■ **TASK PROMPT**
Which lines in the entries below contain the string "Given"? Show each of them in full.

■ **DATASET CONTENT**
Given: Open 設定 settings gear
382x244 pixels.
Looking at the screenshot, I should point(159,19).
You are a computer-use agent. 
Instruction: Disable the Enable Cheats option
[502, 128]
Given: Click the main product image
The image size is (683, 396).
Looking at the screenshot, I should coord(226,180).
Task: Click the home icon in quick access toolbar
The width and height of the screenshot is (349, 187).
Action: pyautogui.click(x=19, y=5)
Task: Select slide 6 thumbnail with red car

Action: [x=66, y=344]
--
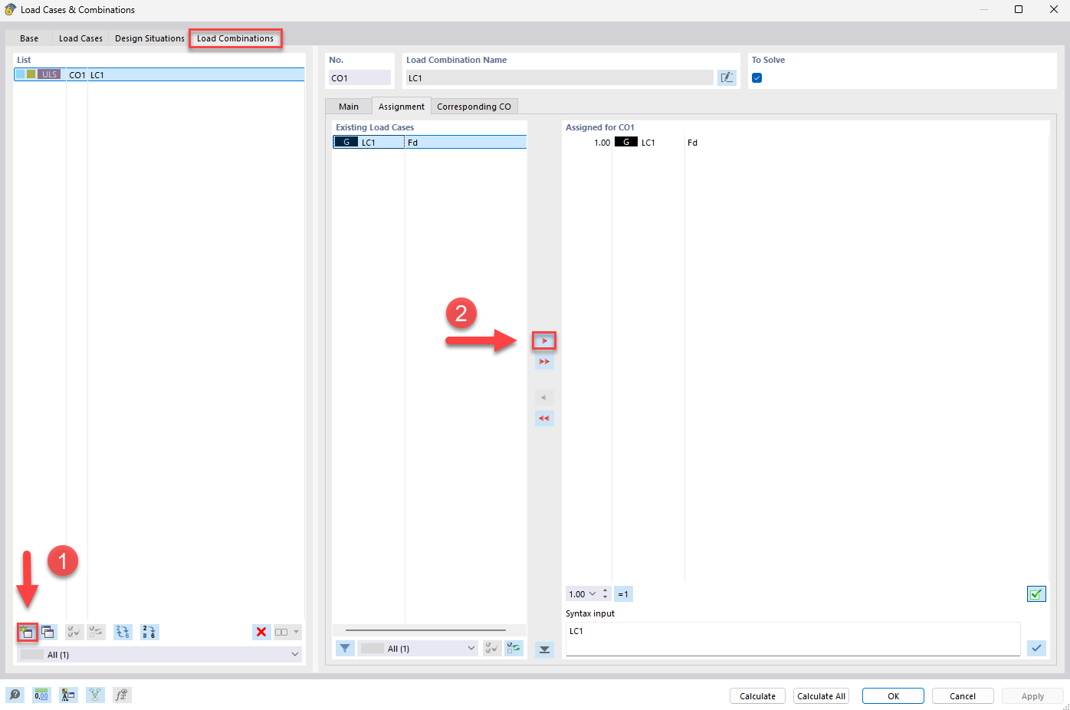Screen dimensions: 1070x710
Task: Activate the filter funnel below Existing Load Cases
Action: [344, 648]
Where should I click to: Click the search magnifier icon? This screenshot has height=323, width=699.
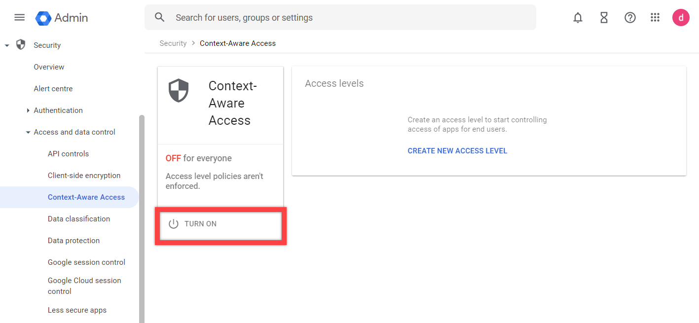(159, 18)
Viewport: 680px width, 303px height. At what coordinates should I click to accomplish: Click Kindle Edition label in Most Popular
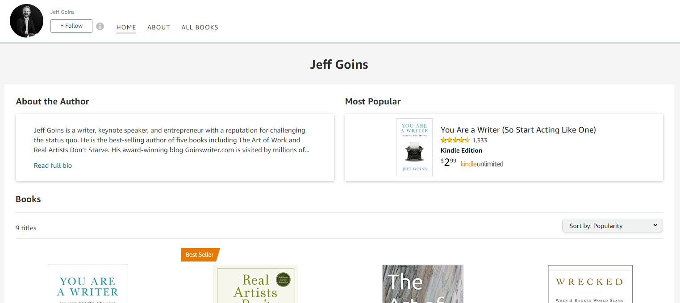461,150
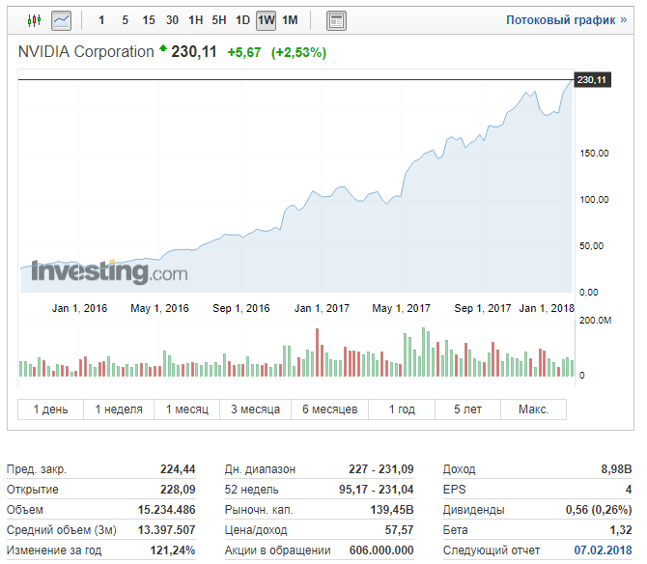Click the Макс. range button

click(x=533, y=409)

■ **ANSWER SECTION**
Given: Open 設定 settings gear
Given: Click the main product image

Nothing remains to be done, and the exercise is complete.